Collected data:
*** Begin section ***

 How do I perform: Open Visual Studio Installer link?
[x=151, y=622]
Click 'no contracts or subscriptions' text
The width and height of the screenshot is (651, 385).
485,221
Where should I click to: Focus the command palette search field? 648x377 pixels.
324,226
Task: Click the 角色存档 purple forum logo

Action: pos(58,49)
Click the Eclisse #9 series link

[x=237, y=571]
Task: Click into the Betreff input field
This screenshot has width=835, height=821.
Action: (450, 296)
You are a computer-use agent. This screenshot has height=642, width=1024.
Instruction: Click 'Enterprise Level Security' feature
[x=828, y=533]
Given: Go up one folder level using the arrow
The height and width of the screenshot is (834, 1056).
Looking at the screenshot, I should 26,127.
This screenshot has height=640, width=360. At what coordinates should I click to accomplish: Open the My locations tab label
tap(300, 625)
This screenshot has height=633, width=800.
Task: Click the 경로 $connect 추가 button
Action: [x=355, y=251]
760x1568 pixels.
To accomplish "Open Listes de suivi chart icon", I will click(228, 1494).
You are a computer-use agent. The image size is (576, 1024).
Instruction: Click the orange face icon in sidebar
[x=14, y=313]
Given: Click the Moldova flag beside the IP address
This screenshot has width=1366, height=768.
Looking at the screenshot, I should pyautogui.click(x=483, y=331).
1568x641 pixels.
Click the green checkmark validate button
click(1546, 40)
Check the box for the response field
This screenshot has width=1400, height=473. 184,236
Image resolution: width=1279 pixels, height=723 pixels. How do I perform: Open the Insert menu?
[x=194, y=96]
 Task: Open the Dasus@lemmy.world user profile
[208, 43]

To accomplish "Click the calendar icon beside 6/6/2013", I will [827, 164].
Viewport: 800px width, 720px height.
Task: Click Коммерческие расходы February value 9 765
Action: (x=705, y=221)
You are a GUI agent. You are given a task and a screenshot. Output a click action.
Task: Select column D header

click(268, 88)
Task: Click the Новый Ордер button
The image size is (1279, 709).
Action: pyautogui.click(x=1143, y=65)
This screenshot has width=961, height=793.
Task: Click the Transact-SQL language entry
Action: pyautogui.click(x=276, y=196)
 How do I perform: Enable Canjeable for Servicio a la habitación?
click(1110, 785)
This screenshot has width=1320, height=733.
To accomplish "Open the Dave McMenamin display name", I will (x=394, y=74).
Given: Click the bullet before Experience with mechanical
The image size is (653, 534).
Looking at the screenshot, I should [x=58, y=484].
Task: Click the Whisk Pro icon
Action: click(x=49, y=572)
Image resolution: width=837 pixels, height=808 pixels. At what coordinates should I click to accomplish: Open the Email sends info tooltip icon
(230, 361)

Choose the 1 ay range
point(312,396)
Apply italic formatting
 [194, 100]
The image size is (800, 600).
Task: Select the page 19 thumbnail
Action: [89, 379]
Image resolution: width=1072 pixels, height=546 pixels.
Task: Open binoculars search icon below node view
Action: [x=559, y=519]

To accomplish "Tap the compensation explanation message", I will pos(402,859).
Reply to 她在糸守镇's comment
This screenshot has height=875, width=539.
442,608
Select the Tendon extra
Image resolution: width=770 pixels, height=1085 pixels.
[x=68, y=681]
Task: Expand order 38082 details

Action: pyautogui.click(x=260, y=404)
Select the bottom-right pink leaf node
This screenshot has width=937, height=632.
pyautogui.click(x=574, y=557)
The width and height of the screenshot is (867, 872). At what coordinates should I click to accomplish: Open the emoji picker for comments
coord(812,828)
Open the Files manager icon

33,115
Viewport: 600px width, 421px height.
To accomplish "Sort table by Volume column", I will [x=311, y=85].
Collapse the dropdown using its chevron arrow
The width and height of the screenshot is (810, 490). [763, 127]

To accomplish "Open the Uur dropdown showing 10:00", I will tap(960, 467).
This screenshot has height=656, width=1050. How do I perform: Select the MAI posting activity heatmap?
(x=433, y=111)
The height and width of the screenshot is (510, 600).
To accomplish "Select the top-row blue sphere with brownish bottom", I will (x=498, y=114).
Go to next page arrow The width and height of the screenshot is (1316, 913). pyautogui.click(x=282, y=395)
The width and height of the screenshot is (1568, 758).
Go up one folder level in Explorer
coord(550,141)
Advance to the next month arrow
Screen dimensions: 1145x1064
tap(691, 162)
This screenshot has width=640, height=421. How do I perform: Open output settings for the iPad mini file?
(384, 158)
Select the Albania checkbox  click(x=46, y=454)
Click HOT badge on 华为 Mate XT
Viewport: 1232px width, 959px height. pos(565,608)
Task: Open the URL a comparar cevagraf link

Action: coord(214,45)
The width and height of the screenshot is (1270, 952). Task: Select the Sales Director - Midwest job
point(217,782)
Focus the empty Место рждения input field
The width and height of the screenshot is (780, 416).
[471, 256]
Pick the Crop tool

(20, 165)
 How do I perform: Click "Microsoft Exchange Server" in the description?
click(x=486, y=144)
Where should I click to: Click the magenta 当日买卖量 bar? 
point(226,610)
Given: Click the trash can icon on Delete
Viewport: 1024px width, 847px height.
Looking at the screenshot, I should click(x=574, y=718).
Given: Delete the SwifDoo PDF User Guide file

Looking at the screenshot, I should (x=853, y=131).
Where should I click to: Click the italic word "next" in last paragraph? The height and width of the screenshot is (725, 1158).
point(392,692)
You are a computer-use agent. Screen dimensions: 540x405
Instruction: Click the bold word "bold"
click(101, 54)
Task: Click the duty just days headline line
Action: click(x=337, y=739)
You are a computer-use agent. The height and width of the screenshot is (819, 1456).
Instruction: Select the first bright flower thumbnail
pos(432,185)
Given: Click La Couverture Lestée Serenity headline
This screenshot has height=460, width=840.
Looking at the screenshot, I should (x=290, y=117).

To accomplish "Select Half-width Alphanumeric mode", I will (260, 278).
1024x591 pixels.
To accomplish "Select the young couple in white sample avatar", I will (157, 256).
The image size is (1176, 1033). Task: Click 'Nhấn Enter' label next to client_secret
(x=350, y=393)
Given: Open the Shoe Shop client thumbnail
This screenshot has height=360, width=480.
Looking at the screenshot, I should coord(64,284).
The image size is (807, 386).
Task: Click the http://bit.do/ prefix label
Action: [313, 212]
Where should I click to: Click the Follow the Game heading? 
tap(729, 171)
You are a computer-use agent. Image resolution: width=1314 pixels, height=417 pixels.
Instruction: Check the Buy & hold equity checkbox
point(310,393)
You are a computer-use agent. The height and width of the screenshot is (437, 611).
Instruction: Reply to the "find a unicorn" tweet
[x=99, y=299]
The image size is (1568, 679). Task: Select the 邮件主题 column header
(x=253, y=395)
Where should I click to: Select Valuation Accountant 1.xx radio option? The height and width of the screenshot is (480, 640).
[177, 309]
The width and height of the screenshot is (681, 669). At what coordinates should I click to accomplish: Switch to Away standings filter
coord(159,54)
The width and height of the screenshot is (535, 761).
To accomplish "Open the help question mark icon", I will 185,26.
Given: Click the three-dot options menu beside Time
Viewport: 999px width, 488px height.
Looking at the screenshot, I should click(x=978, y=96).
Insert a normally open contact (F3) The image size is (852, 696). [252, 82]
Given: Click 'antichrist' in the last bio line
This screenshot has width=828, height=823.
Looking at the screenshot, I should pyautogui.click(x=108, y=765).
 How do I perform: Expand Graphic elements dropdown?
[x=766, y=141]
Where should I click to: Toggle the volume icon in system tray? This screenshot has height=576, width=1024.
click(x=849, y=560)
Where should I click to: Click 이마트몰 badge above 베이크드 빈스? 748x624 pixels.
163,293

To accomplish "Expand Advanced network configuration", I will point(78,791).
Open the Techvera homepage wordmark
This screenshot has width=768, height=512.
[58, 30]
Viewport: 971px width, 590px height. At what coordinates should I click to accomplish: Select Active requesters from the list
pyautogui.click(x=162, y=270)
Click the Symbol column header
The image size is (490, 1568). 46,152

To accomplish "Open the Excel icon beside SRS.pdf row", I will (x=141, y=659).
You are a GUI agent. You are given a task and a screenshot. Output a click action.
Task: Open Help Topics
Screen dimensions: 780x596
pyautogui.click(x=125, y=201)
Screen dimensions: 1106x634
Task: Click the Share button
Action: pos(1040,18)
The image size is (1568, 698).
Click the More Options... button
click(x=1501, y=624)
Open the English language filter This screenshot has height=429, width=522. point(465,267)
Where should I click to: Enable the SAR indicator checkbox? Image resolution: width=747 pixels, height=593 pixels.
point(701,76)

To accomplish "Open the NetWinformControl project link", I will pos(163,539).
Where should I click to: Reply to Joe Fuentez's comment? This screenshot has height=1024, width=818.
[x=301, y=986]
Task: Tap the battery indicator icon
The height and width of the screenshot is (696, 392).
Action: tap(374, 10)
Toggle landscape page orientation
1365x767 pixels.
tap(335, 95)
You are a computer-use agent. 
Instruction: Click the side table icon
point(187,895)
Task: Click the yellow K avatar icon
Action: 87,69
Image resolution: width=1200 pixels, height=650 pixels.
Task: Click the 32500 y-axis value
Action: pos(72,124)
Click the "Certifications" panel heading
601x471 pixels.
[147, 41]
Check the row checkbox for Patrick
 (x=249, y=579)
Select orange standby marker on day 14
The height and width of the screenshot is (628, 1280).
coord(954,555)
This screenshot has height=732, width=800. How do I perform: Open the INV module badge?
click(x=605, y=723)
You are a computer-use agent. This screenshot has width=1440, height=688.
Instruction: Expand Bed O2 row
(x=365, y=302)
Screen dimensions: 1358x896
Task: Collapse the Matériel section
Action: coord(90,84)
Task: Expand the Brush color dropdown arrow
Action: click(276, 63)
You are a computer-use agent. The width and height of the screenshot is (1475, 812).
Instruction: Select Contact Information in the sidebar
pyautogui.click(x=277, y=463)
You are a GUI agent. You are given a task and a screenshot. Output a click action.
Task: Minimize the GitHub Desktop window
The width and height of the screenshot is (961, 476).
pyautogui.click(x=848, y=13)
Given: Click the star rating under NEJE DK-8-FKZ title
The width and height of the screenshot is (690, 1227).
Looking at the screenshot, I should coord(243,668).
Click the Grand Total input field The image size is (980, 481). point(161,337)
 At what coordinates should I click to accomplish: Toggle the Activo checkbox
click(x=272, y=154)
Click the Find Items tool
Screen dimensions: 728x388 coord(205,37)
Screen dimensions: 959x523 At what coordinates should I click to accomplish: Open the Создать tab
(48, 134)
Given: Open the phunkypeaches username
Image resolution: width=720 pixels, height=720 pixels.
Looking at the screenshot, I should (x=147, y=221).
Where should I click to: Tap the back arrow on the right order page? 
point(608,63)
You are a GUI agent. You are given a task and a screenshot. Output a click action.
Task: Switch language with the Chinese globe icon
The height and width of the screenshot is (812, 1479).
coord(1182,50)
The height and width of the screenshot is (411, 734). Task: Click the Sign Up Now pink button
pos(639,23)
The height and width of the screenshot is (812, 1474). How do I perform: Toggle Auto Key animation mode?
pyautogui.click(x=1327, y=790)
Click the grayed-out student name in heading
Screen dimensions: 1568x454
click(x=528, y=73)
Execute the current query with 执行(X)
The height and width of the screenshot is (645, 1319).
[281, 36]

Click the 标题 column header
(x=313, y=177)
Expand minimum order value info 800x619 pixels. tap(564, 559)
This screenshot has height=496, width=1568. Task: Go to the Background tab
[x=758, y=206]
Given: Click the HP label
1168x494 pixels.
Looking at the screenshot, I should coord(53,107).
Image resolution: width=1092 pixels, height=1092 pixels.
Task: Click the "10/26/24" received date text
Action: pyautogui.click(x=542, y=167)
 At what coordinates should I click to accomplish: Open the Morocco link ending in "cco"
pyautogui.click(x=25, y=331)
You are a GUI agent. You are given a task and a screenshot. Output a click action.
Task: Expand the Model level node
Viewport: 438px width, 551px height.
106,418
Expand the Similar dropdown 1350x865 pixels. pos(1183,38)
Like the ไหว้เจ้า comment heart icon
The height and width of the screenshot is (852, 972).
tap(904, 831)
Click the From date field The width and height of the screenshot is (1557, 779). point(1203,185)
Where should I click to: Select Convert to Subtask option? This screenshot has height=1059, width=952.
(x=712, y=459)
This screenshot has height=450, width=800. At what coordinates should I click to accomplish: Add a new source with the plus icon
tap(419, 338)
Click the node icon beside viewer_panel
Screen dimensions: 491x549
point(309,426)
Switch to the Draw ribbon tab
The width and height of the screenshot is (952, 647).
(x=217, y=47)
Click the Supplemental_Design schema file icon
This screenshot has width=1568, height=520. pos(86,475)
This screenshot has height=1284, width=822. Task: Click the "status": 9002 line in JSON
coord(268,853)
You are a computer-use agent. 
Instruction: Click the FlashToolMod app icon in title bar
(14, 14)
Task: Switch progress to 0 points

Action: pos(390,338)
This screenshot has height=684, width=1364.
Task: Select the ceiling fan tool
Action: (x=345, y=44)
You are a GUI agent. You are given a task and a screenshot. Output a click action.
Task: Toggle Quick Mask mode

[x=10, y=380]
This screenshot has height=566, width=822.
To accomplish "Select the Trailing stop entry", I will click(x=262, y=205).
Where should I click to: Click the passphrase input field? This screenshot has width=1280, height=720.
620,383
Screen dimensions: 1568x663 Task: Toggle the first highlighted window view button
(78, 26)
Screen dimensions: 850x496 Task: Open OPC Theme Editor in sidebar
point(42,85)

*** End section ***

Each line that holds the string "bottom" is to be copied from the entries above.

Select the bottom-right pink leaf node
To accomplish "Select the top-row blue sphere with brownish bottom", I will (x=498, y=114).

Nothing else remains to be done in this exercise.